Poseía, además, esa particular gracia para el canto y la
danza que brota como una armonía natural en muchas mujeres
paraguayas. Quienes la escuchaban, quedaban inevitablemente
deslumbrados por la magia suave de su sonrisa y de su
voz.
Pero si notable era su belleza física y su
atractivo externo, no era menor la integridad de su
personalidad y de su carácter: bondadosa, solidaria, sensible
a todos los dolores ajenos e indiferente a los propios,
rebelde frente a las injusticias, decidida, valiente. Soledad
poseía una sólida conciencia moral que la impedía permanecer
indiferente ante el despotismo y la empujaba a colocarse al
lado de los oprimidos.
Se diría que los ardientes
e incisivos escritos de su abuelo, la denuncia dolorida de la
explotación que Rafael Barrett había plasmado, por ejemplo, en
"El dolor paraguayo", se habían hecho carne viva en la
persona de la nieta.
¿Quién podría sospechar que
la vida injusta y cruel (o mejor dicho, la cruel condición de
los seres humanos) iba a deparar a esta joven extraordinaria
uno de los destinos más terribles que la mente humana pueda
imaginar?
Paraguay, Uruguay, Cuba y Brasil
Había nacido el 6 de enero de 1945 en
Paraguay.
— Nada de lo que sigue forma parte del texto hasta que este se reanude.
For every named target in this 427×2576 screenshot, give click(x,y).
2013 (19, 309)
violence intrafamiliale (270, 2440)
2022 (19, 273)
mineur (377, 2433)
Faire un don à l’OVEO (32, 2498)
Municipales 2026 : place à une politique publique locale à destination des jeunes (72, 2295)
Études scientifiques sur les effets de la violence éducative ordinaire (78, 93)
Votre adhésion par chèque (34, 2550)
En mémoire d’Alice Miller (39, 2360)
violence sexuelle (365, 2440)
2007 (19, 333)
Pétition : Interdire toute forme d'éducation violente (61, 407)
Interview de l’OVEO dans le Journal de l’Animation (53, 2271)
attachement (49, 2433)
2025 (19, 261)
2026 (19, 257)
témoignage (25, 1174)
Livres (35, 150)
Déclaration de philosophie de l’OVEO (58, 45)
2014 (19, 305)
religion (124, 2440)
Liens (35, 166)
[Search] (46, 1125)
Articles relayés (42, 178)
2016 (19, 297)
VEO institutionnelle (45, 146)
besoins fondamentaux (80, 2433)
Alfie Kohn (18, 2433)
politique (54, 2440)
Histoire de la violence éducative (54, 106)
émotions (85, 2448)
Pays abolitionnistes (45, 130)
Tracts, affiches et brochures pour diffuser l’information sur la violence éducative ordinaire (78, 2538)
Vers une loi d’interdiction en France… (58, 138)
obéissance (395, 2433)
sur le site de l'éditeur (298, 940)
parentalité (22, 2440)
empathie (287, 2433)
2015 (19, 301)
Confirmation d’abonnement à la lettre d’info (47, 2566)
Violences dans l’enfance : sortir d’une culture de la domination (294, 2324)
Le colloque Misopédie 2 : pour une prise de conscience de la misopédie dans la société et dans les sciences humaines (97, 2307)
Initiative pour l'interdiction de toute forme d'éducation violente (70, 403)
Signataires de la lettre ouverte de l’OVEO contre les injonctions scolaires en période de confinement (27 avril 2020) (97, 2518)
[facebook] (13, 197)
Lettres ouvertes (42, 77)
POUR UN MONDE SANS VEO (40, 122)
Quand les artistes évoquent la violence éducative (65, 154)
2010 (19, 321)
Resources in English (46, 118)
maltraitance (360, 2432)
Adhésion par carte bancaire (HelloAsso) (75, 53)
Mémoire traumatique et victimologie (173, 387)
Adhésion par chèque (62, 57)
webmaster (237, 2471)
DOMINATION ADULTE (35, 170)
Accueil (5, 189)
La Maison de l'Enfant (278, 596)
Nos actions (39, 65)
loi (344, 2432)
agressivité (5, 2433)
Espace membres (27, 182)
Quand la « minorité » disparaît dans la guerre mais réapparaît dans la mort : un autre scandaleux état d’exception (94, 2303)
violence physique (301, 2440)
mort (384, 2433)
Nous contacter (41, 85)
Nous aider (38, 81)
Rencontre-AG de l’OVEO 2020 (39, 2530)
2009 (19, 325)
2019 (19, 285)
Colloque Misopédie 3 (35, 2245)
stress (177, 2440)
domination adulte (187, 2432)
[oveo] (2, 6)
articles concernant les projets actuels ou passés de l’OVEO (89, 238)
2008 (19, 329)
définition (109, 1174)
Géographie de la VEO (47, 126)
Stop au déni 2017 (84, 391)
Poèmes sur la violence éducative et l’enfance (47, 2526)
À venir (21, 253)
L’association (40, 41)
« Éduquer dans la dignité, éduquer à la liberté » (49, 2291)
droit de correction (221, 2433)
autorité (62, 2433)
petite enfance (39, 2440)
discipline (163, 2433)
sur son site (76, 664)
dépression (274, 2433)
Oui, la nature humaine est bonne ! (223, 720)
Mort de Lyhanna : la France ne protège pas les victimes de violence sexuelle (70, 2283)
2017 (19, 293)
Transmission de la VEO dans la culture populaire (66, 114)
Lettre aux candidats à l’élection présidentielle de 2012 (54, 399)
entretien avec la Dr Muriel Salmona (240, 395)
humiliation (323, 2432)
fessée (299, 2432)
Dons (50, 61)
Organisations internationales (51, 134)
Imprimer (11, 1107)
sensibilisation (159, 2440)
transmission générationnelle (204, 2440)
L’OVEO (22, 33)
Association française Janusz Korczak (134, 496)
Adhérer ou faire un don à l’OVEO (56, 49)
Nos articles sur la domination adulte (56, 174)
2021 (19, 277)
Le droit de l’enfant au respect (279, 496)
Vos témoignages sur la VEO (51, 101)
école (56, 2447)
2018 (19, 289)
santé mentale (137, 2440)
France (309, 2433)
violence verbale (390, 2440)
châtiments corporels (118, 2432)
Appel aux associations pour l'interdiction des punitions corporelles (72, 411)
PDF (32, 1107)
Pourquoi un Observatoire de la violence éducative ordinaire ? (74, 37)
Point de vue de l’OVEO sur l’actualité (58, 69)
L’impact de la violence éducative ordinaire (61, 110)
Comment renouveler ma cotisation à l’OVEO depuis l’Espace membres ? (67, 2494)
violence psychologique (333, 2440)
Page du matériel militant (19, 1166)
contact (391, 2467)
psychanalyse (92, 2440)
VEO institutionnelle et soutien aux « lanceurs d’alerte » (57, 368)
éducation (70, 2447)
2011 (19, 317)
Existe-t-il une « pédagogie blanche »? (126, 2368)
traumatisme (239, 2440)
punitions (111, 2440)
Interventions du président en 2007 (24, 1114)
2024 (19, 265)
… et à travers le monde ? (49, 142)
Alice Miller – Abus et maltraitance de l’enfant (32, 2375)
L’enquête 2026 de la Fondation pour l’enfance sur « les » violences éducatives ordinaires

Y quienes gusten de cábalas o concedan algún valor
al ciego azar de las fechas del calendario, anoten la
curiosidad de que su abuelo Rafael había nacido un día
después, el 7 de enero; y un día más tarde, el 8 de enero, fue
la fecha fatídica de su propia muerte.
Soledad se
exilió en Uruguay con sus padres y vivió en Montevideo buena
parte de su juventud. Allí protagonizó en julio de 1962 un
incidente que tuvo amplia repercusión en la opinión pública
uruguaya: un grupo neo-nazi la raptó en su condición de
destacada dirigente estudiantil y con amenazas de muerte
quisieron obligarla a gritar sus consignas. Como Soledad se
resistió, le grabaron con una navaja cruces gamadas en la
carne.
hace diez años tu adolescencia fue noticia
te tajearon los muslos porque no quisiste gritar viva Hitler
ni abajo Fidel.
Era el comienzo de la violencia que en Uruguay llevaría a
la instauración del régimen militar. Y Soledad tuvo que
abandonar también ese país. Vivió varios años en Cuba y allí
conoció al brasileño José María Ferreira de Araujo; se casaron
y tuvieron una hija. Él volvió a Brasil en 1970 para
integrarse a los grupos que en aquellos años aspiraban a
realizar la revolución socialista inspirados en el ejemplo
cubano. Un año después, Soledad le siguió. Al poco tiempo de
llegar a Brasil supo que José María había sido apresado y
muerto. Soledad encontró en esa muerte un motivo más para
seguir en la lucha contra las dictaduras que por aquellos años
dominaban los países latinoamericanos.
Entra en escena el "Cabo Anselmo"
Se llamaba Anselmo dos Santos y
había tenido una actuación muy relevante en la política
brasileña de los años 60. Fue uno de los líderes del llamado
"movimiento de los marineros" que en 1963 se atrevió a
desafiar la rígida estructura militar de la Marina reclamando
condiciones dignas y el elemental respeto a la dignidad humana
de los soldados. Bien es verdad que la situación política era
favorable: el gobierno progresista de Joao Gulart no veía con
malos ojos esas reivindicaciones.
El 30 de marzo
de 1964, cuando sólo tenía 24 años, el Cabo Anselmo tuvo su
gran día de gloria. Como portavoz de los marineros que estaban
amotinados, Anselmo compartió la tribuna nada menos que con el
propio presidente de la República, João Gulart, en un momento
trascendental para la historia de Brasil, una de las ocasiones
que todos los libros de historia recogen. Fue en el local del
Automóvil Club de Río de Janeiro, en un acto público que se
recuerda como el último discurso de Gulart. A las pocas horas,
al amanecer del día siguiente, se produjo el golpe de Estado
que iniciaba 21 años de dictadura militar en Brasil.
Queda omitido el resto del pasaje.